CDN: Do channel partners know how to sell into the SMB for today’s climate? Is it a harder market to crack these days?

GH: Our channel has been selling successfully to the SMB market for 20 years. We know that selling to the SMB is different and that’s what differentiates us. I do think the market has changed. I think there has been macro-economic and geopolitical changes that have caused people to re-evaluate how they do business. Whether it’s the war or the economic downturn or the crash of dot-coms, there have been a number of events that caused people to re-evaluate how they spend their money. Back in 1998/99 it was not hard to sell. Even after Y2K it wasn’t that hard to sell. It was in many cases taking orders. Our channel has had to adjust to that.

SMBs don’t always have resources on staff to make those buying decisions. There’s also a lot more coverage of things like botched Siebel implementations. We had a situation where a $17 million company invested north of a million dollars on a CRM system that was totally the wrong size that required tremendous amounts of customization. You need to give an SMB customer a packaged application that works out of the box. That’s not something you get with Siebel or SAP.

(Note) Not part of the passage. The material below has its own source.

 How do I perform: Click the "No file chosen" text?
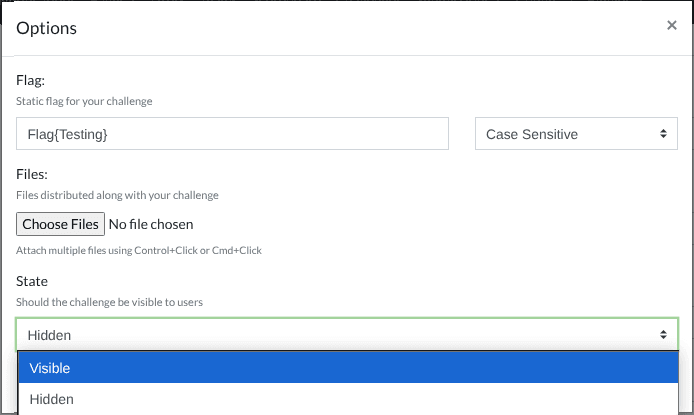[150, 224]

CDN: Is it harder for a partner to invest the kind of time needed with an SMB customer to know what they need to solve a specific problem?

GH: Maybe there’s a heightened level of sensitivity in the SMB market but that’s just the state of the market as it is today and for quite some time it won’t go back to where it was a few years ago, thank goodness. On the one hand it was nice to take orders, on the other hand, it was an irrational mess. While it was good in some regards, it was bad because you had people who should not be winning deals and it was creating huge misconceptions in the market and reality disconnects and people paid dearly for that.